Se publican ahora reunidos los libros de Pío Baroja de temática vasca, cuatro tomos en un solo volumen sobre un mundo vasco «idealizado», como dijo el otro día su sobrino nieto, Pío Caro-Baroja, en la tele. Baroja creía en una República del Bidasoa, sin militares, lluvia y moscas, creo recordar, concebida como una «contrautopía», basada en la libertad y en la tolerancia, leo por ahí. O sea, en las antípodas del aberchandalismo agresivo y montaraz.

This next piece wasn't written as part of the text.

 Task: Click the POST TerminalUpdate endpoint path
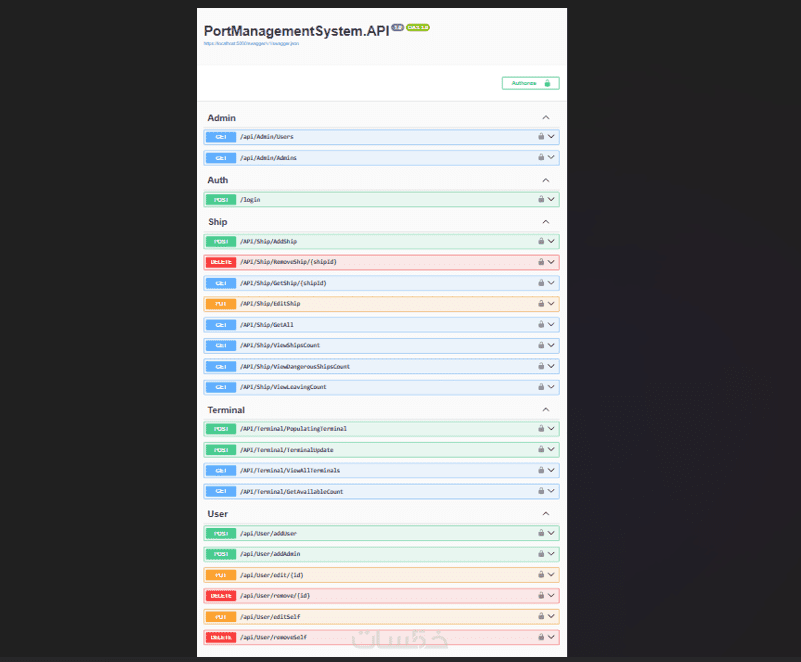coord(293,450)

Decía el último descendiente de Baroja en la citada entrevista que su tío abuelo era un pesimista, cosa que ya sabemos pero que tiene más valor si lo confirma alguien de la familia. Creía en el individuo, si eso, y le daban pavor las masas. A los sesenta años de su muerte, supongo que no le sorprendería comprobar la contumacia con que se desarrolla la historia.

Esbozaría una media sonrisa de Ya os lo dije. Y le apenaría comprobar que ensoñaciones inofensivas y legítimas, nacidas del amor a una tierra, a unas gentes, a un pasado trenzado de raíces sentimentales, que son las más sólidas, quedaban en manos de unos demagogos vendidos a la dominguera vanidad y a las dietas infladas con dinero público.

Comienza una nueva legislatura y mi nariz generosa, que es de dónde Nietzsche decía que procede la intuición, principio de todo pensamiento más o menos afortunado, me dice que no será un buen tiempo para conciliar reivindicaciones territoriales.

Me temo que se enconarán más las posturas y se alentarán las tesis hacia repúblicas no ya ideales del Bidasoa, sino hacia estados fortificados del pensamiento en los se siga creyendo en los bucles melancólicos. Se obviará el carácter entrópico de las complejas sociedades contemporáneas, ahondando aún más en el salto al vacío que tiene todo nacionalismo excluyente y fascistoide y seguiremos perdiendo oportunidades de encontrar la verdadera raíz de los males más o menos enquistados.